• _TO DO_:
Please gather every line below that contains the word "This" and copy each one in full.
## BEGIN
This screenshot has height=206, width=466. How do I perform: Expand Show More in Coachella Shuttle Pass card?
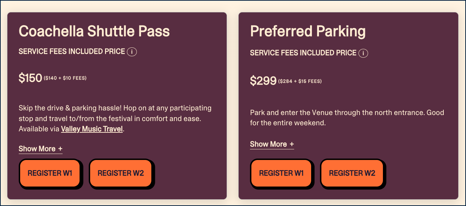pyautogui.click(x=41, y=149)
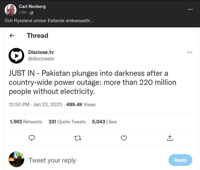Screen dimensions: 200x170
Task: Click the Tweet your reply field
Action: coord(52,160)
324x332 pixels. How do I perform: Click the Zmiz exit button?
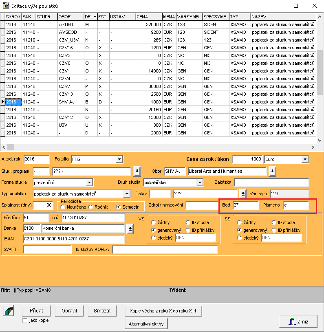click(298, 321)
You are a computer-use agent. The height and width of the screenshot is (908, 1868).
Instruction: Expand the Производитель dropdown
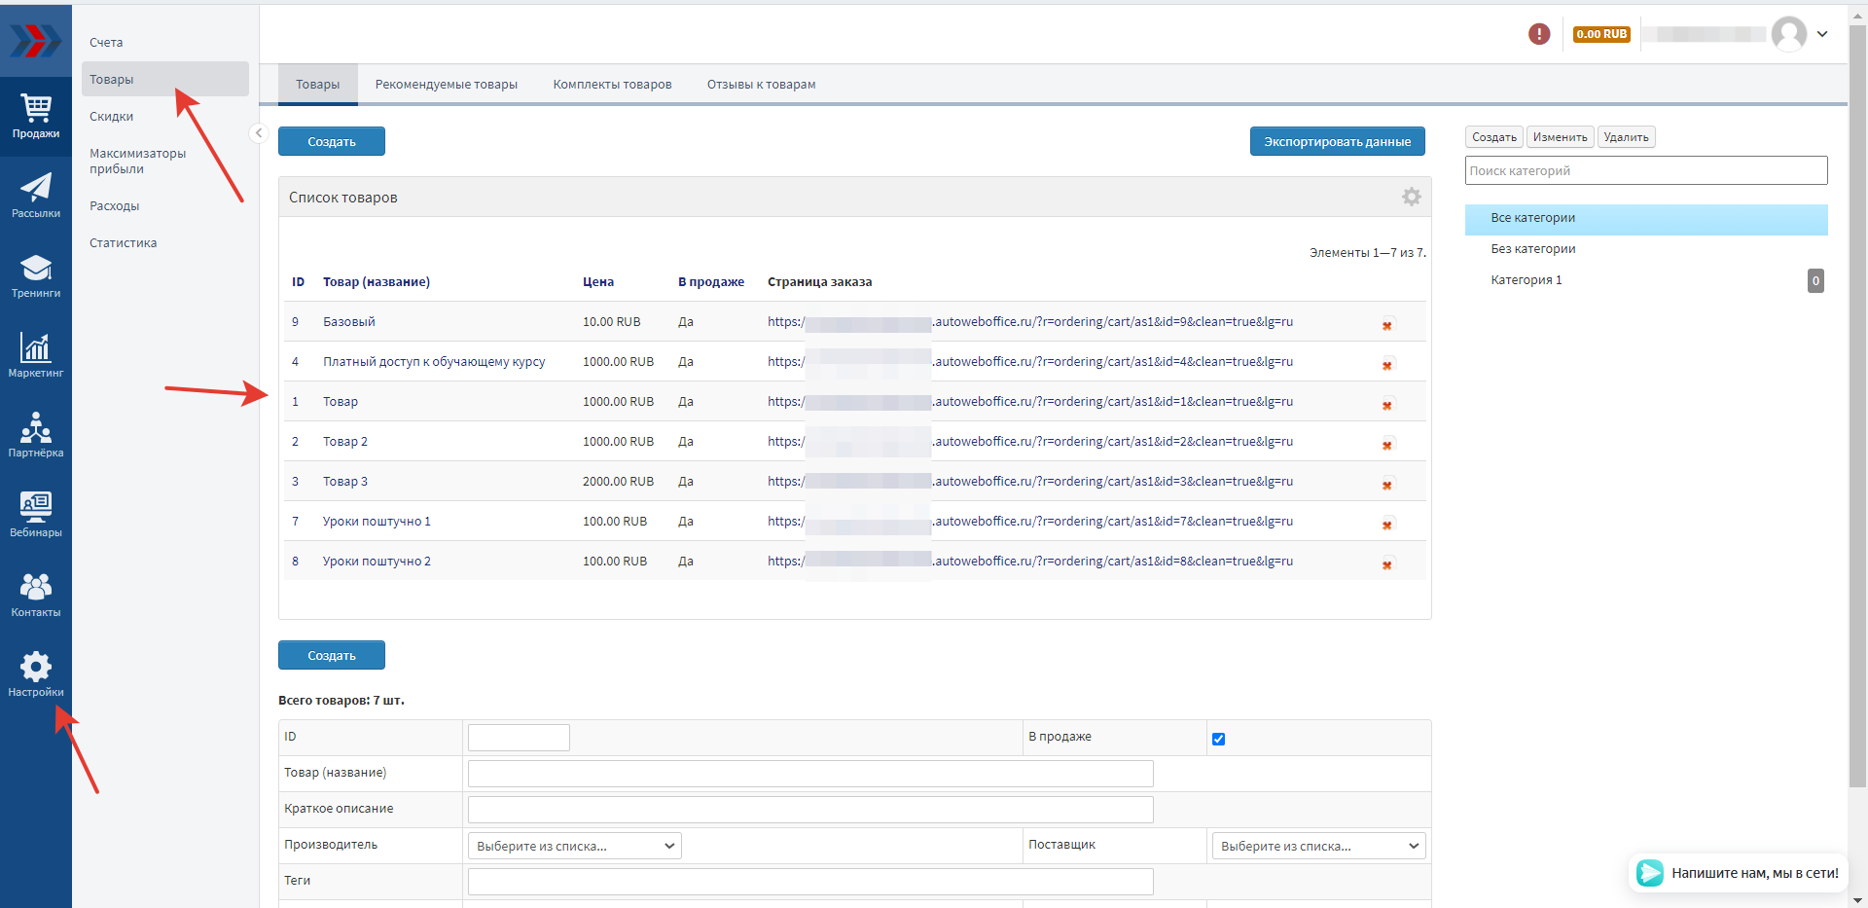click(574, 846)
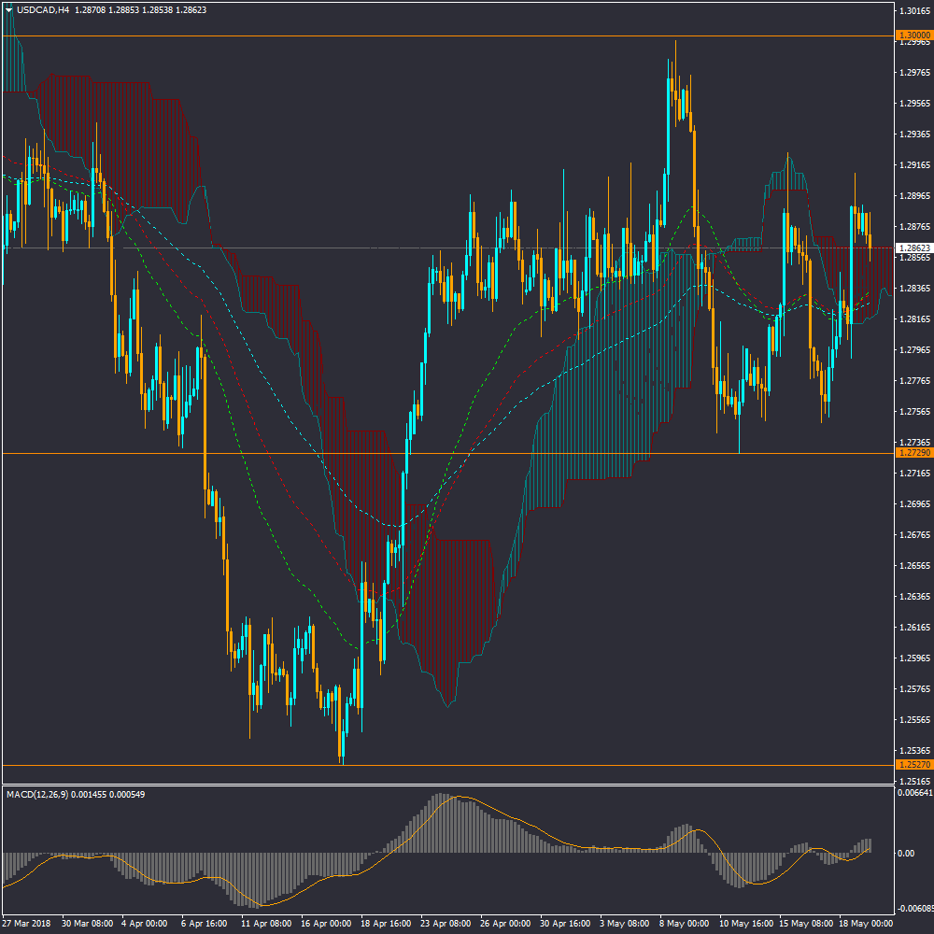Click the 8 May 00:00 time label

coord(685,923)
## END
## BEGIN
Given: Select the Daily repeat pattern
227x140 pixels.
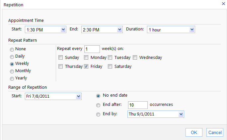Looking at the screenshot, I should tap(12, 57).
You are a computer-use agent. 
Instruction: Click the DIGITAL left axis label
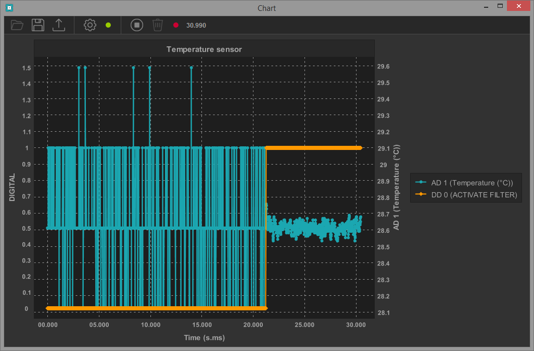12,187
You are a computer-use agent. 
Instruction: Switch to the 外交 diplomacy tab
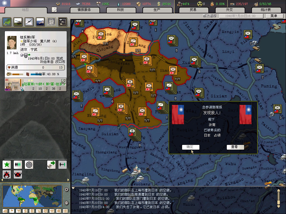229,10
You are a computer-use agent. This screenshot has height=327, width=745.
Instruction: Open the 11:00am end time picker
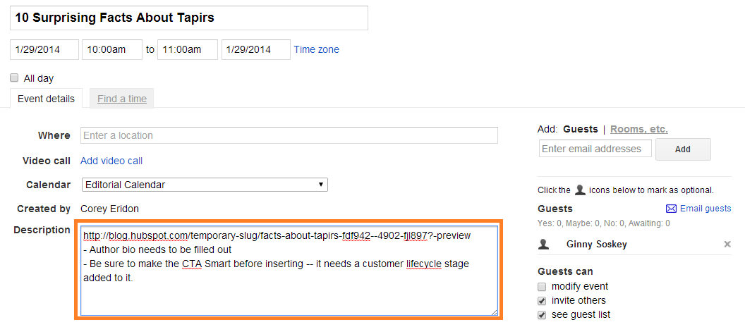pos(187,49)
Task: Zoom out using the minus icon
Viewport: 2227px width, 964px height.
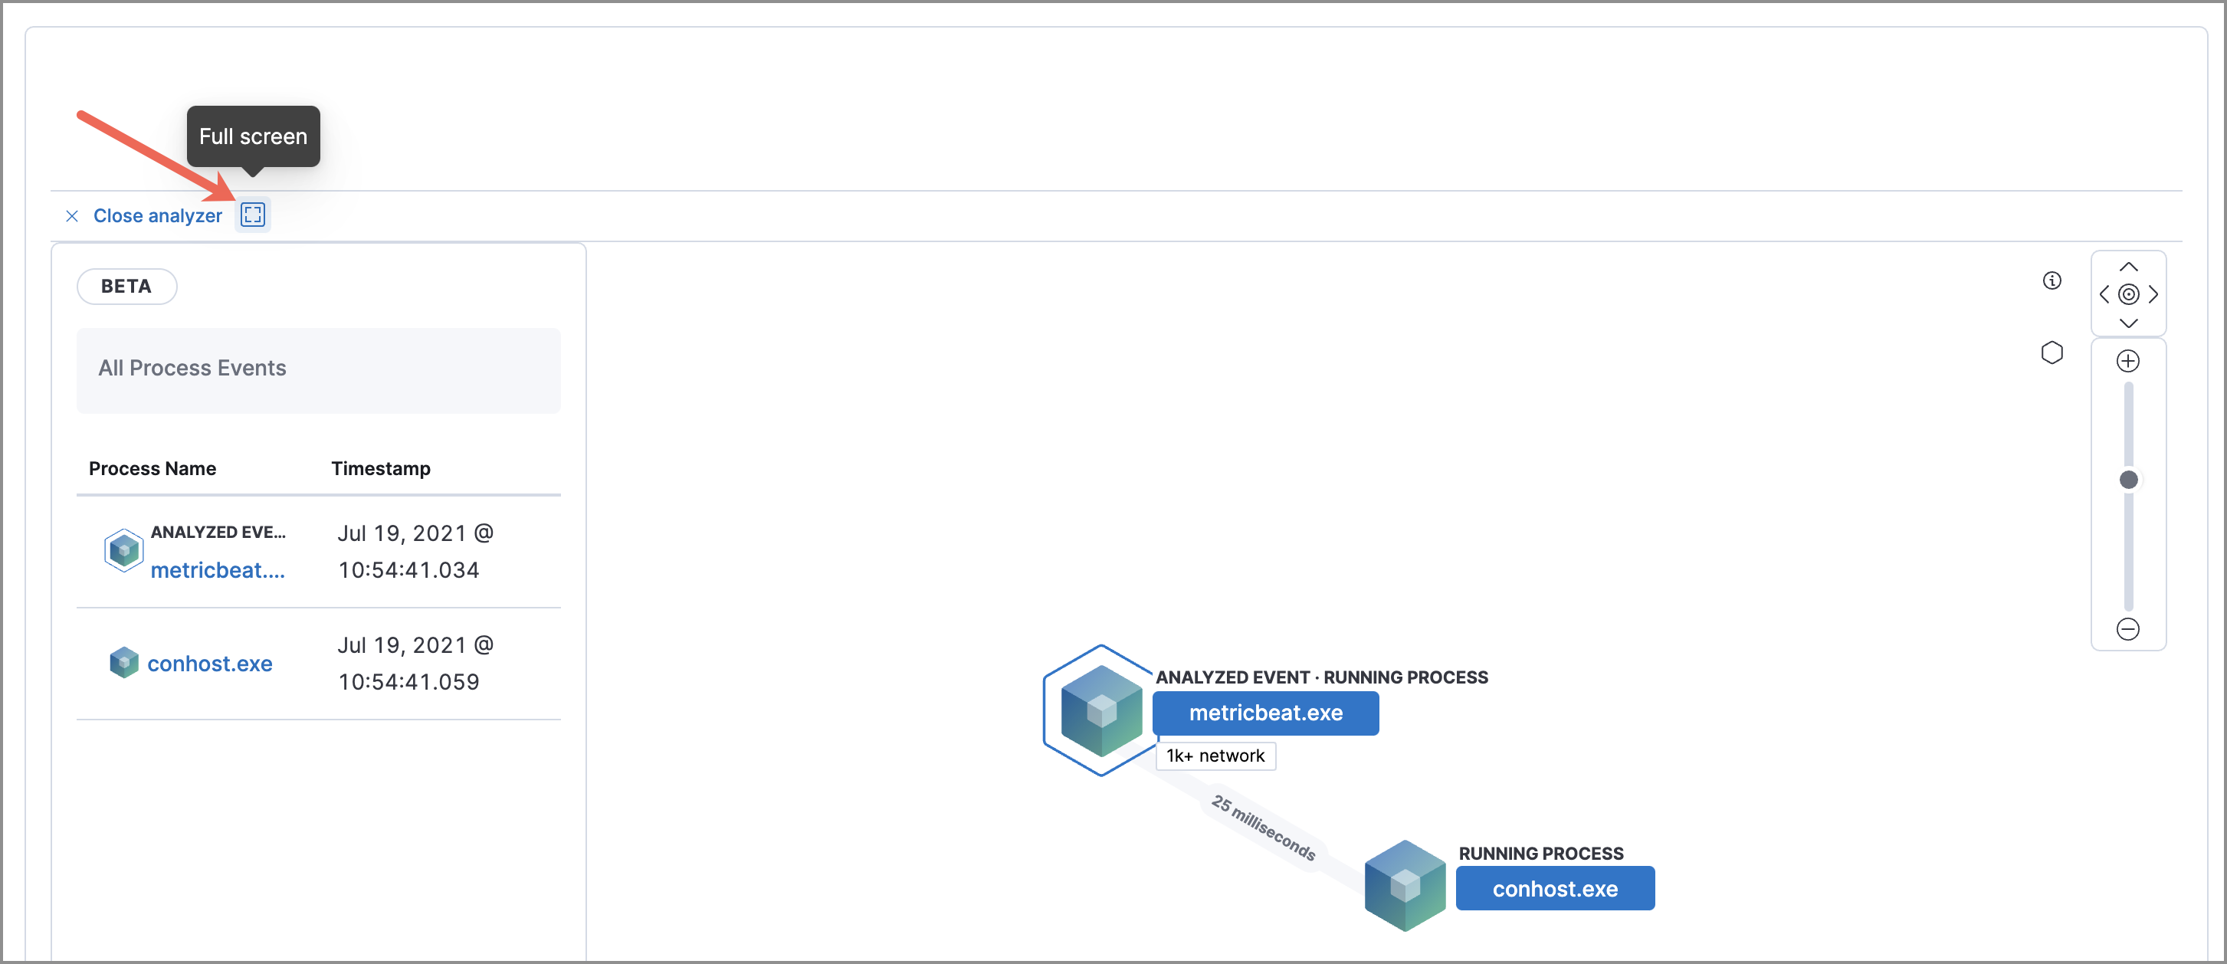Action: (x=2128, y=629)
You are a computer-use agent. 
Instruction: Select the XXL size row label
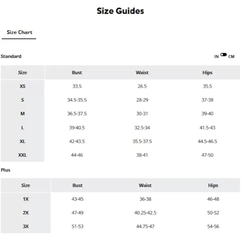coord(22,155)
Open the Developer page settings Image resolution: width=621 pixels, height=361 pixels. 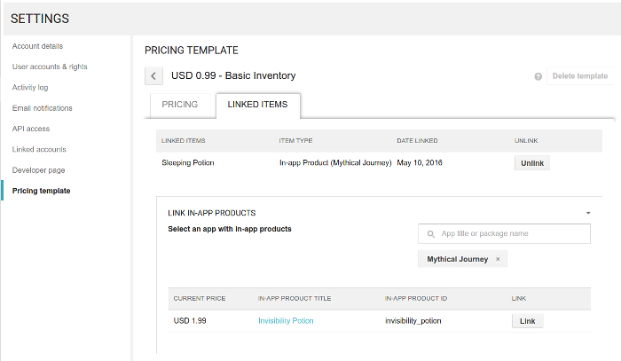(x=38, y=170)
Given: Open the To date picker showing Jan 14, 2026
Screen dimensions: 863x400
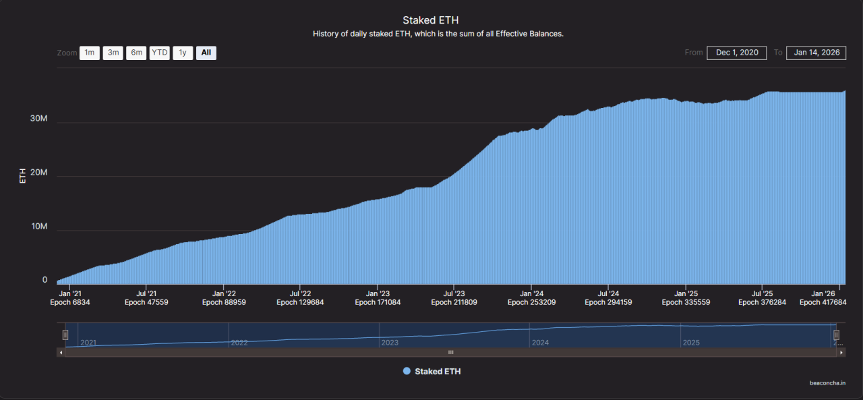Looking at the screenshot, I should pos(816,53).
## END
• _RESPONSE BELOW_:
This screenshot has height=206, width=466. How do I perform: Expand Show More in Coachella Shuttle Pass card?
You are a computer-use agent. This screenshot has height=327, width=745.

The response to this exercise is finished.